Biological weapons are the stuff of nightmares. But what if one wasn’t needed to cause similar effects? (U.S. Air Force/Jose Miguel T. Tamondong)

The digitization of medicine and biomedical research has been a boon for medical breakthroughs, but comes at a cost. From ransomware attacks at hospitals to intellectual property breaches at research centers, cybersecurity is now a major concern in the medical world. In the following op-ed, three experts at the intersection of national security and health policy lay out the worryingly diverse ways the global healthcare system is at risk, and why it should concern the defense community. 
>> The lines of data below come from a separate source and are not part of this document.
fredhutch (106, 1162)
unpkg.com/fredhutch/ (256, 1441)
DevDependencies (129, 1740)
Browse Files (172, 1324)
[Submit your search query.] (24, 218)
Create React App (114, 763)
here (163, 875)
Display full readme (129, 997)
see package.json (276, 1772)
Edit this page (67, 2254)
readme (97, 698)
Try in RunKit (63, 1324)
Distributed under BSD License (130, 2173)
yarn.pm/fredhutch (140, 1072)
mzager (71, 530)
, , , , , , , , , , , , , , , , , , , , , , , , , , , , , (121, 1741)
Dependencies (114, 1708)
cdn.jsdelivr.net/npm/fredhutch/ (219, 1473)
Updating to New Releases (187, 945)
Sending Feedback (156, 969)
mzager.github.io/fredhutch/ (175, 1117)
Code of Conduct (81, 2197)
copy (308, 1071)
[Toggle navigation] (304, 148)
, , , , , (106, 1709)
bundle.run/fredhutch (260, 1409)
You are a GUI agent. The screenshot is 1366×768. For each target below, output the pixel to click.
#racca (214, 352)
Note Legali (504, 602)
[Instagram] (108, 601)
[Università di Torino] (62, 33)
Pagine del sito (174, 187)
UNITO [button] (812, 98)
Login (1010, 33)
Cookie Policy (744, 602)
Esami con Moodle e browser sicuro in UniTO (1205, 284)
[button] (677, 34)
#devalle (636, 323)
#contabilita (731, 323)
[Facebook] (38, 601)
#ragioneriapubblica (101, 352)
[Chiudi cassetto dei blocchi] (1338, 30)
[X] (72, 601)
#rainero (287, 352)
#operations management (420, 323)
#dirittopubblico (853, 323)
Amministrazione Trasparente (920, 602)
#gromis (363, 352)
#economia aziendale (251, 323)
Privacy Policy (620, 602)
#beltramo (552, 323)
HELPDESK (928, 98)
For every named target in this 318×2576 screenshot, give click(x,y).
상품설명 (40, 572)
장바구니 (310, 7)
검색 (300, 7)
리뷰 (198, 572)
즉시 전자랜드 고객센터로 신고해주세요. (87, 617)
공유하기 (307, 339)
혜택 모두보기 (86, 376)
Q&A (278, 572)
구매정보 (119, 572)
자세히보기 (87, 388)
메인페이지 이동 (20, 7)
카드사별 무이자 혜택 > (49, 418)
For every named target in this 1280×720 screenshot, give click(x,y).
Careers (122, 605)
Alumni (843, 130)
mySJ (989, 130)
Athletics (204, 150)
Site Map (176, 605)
The worst biological warfare scenarios remain in the realm of nightmares and science fiction. From developing pathogens to finding an appropriate vector, the process of weaponizing biological agents is fraught with challenges. Without discounting the well-documented history of biowarfare and the very real threat of novel weaponized biological agents in the future — particularly as gene editing and designer molecules revolutionize the field — real hurdles remain. It’s dangerous, and the effects are difficult to predict and control.

But what if it was possible to create bioweapon effects, without having to actually use a bioweapon? That’s no longer a hypothetical. The digitization, automation, and networking of biomedical and public health information may mean that cyber tools can be used to achieve biowarfare effects that were previously unrealistic or impractical.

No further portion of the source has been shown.